What If Workers Could Hire and Fire Managers?
I could write a long post that lays out how the world of work has become ever more exploitative in recent decades, throughout my professional lifetime. i’m not going to do all that. Others have done it better, but I will highlight a couple of things before getting to my main point, and the point of the excellent video essay shown at the end of this post.
First, when I was a student at Wharton as an undergrad in 1985, I was taught that as worker productivity increased, so too did worker pay. And that was mostly true in the US before 1980, at which point the Reagan revolution took hold and rebalanced social and economic power away from workers and began the dismantling of the New Deal:
There are a lot of political and policy factors that changed this, including tax policy. Another huge factor has been the decline of union membership, something the Reagan revolution intentionally targeted as a desired outcome of its policy agenda. This was dramatically illustrated by Reagan busting the air traffic controllers union. Take a look at union membership rates and the timeline below, and how that coincides with the reduced share of wealth “trickling” down to the workers who produce the wealth:
So, when workers had more collective power and leverage to shape the decision making within corporations for how profits would be distributed, they saw more or less commensurate gains compared to managers and stockholders. As that leverage and collective power was attacked and dismantled, income inequality and workplace totalitarianism skyrocketed to levels still ascending today. Corporations are engaged in more employee monitoring and privacy invasion than ever before, all in an effort to assert more control over human beings as assets, as rented properties. Return to office mandates are not about productivity, they are about control, and secondarily about coercing people to quit in order toredcuce labor costs through a backdoor layoff initiative.
None of this is inevitable. All of this is the result of choices made by society, choices that can be reviewed, discussed, revised and undone. These are systems we as humans create. There is no natural law or invisible hand that creates all this. We are the invisible hand, though all the concentrated wealth and resources in the world invest heavily in the control and dissemination of knowledge and information flow to eliminate any budding consciousness of these facts. It is possible to build successful - very successful - businesses where managers and leaders are elected by employee owners of the companies. They already exist. Once such model is the worker cooperative.
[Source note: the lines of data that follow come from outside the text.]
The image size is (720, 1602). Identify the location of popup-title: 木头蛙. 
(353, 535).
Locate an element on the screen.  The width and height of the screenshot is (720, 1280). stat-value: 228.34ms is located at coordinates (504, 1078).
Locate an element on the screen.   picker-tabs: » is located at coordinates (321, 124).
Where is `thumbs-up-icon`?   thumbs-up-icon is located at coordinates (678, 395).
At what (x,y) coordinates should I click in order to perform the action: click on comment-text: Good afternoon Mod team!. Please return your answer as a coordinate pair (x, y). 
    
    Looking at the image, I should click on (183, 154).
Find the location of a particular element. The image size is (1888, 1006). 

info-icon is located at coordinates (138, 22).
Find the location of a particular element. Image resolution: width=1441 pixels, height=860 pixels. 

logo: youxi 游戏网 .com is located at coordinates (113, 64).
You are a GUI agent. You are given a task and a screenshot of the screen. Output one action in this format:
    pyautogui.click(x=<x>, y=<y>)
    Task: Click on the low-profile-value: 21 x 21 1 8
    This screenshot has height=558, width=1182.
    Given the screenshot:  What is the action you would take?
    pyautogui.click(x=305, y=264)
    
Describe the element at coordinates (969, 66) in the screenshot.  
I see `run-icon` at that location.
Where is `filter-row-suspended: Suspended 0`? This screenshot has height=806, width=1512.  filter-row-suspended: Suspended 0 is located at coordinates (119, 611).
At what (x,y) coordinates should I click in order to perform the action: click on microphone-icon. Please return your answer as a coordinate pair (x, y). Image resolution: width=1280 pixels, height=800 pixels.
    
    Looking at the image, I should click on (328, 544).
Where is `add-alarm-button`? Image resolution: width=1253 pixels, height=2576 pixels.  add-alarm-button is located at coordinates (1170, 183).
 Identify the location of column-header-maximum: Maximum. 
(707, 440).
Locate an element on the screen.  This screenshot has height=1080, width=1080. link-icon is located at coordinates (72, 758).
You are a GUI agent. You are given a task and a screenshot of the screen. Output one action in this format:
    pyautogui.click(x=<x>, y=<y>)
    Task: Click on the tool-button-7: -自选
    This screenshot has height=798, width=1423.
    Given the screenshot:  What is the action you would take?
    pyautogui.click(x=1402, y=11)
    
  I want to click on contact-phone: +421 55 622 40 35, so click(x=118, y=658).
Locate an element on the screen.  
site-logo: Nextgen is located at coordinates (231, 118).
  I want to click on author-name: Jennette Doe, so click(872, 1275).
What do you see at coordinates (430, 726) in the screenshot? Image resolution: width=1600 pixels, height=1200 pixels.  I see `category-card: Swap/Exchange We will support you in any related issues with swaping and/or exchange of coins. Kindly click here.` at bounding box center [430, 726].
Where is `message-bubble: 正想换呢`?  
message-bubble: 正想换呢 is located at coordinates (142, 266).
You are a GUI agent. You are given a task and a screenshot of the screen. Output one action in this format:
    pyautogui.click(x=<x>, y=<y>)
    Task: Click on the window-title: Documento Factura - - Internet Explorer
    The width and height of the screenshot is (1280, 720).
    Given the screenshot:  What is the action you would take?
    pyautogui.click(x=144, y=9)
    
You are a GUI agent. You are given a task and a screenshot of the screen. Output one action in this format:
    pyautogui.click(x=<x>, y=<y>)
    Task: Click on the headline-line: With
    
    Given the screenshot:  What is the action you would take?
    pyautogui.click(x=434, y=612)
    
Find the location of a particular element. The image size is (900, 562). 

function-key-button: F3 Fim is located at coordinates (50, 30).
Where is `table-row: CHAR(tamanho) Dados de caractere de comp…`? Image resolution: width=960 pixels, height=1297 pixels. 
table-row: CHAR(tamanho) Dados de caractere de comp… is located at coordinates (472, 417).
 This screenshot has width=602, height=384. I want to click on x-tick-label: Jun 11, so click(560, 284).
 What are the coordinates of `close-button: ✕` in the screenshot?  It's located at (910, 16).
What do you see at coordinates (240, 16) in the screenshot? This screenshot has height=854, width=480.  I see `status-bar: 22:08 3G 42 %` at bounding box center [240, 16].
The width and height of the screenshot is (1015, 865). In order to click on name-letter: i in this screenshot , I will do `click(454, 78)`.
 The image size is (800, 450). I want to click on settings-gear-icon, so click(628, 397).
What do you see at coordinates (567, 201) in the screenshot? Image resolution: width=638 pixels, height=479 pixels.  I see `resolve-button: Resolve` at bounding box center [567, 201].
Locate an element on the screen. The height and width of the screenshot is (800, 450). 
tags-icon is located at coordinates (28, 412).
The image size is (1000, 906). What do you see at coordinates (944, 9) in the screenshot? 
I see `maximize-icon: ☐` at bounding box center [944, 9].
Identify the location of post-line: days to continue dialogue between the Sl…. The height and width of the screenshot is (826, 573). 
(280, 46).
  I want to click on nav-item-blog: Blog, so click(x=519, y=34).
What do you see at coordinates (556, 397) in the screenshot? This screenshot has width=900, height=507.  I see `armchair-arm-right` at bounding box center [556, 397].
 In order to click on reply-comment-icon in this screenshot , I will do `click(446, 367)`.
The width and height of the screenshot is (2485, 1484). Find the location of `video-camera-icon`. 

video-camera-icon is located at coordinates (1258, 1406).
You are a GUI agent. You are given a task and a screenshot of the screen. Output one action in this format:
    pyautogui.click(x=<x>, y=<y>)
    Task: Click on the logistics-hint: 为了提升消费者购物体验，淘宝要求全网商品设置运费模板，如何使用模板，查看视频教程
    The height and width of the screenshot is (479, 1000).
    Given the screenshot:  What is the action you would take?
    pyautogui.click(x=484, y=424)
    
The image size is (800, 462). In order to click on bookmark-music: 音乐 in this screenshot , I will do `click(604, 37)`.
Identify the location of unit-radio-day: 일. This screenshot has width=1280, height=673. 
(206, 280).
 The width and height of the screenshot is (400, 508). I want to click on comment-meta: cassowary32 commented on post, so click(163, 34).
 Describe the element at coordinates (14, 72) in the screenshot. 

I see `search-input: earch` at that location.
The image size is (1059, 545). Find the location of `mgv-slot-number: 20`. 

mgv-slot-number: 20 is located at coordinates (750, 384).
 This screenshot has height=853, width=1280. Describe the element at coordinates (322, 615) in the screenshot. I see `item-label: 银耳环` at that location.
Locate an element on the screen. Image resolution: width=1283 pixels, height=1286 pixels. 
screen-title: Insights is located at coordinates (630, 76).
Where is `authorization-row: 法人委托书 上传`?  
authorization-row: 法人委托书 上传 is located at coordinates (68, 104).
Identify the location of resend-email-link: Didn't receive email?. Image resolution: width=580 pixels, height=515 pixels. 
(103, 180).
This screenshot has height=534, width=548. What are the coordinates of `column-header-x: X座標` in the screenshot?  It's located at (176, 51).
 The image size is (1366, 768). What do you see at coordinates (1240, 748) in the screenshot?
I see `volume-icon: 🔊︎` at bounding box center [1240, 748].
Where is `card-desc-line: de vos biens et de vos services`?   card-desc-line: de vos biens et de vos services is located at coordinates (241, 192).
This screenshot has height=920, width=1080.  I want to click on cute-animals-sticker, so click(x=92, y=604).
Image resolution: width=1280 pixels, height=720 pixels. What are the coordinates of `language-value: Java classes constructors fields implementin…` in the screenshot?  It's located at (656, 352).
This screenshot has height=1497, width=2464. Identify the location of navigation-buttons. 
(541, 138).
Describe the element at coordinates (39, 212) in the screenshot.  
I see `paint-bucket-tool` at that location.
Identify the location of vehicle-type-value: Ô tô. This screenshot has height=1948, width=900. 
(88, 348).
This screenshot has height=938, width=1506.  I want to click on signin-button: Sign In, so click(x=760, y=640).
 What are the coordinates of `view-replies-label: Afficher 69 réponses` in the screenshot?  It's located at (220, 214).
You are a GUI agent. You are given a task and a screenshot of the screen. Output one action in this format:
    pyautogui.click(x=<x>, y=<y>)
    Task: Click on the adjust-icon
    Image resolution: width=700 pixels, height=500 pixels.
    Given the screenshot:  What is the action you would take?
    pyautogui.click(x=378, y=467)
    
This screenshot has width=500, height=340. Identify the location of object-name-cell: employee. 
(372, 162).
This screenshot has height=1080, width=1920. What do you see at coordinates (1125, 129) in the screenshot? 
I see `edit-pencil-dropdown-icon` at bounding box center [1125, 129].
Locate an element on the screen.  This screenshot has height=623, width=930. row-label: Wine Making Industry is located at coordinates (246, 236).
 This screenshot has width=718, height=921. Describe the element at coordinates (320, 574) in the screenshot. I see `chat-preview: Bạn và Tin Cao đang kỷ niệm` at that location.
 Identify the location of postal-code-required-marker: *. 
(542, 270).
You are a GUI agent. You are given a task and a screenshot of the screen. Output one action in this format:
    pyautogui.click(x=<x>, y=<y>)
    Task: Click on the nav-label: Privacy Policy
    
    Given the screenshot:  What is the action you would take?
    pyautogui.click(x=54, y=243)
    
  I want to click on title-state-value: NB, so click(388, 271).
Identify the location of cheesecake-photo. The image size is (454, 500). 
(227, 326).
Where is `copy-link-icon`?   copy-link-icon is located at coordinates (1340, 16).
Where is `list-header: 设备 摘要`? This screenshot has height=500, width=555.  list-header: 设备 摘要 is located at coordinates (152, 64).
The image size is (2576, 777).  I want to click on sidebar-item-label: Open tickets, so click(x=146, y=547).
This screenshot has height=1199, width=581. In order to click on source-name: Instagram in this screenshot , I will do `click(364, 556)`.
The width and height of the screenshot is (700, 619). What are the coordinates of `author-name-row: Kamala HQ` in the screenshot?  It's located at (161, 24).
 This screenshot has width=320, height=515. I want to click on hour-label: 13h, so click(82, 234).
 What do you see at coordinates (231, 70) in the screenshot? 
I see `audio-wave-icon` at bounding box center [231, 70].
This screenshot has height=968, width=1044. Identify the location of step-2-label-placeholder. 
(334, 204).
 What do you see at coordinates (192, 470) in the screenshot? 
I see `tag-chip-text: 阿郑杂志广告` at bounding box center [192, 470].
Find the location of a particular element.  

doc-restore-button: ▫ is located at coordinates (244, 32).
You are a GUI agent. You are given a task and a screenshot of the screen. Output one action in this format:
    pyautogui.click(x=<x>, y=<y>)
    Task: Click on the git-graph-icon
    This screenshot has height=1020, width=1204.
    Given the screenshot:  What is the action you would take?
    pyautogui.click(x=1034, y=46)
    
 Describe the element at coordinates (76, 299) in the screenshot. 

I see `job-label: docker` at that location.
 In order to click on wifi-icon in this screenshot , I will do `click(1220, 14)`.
Worker ownership solves for the principal-agent problem in corporate ownership. Briefly stated, the people who effectively own and make decisions about corporations and how they operate know the least about the inner workings of the businesses and have no direct awareness of or care about the impacts of their decisions at the local level or even global level. These agents to whom decision making authority is effectively delegated maximize their own interests at the expense of principal stakeholders. Private equity, hedge funds, large investment groups that manage ETFs, these are the entities whose interests monopolize decisions making, They are the agents, but not the principals stakeholders, who include customers, workers, and the society at large or general community welfare.
So, for example, sprawing AI server farms are built that consume inordinate amounts of energy while accelerating climate change and contaminating water supplies in the places where they are built, and then the AI in turn displaces workers and dumbs down the information ecosystem with great floods of “hallucinatory” content, otherwise known as slop or bullshit. The real winners here are scammers. This then makes it ever more difficult for societies to make decisions because people cannot obtain reliable information to form common ground for discussion and solution building. But hey, in the short term, older, wealthier people (and their heirs) become wealthier still and can buy private security, media empires and surveillance technology to protect them from the risk of change. The ones making the decisions won’t live long enough to see the full effects of climate catastrophe, so what do they care?
There are alternatives. Worker owned organizations are more efficient that the dominant external shareholder and managerial class model because they are more innovative due to workers having a genuine stake and reward for improving business. They are the ones who can see directly what can improve because they are closet to the actual work. They are also more efficient because they do not so easily exclude the local or externalized impacts of businesses on lived communities and people’s lives. They create more balanced wealth and prosperity and thereby improve people’s lives. Their structures include built in checks against the endless cycle of worker exploitation that the new aristocracy of corporate owners and executives sustain to maintain control over the majority of the world’s population, including through influence over governments through donations, corruption, and kickbacks.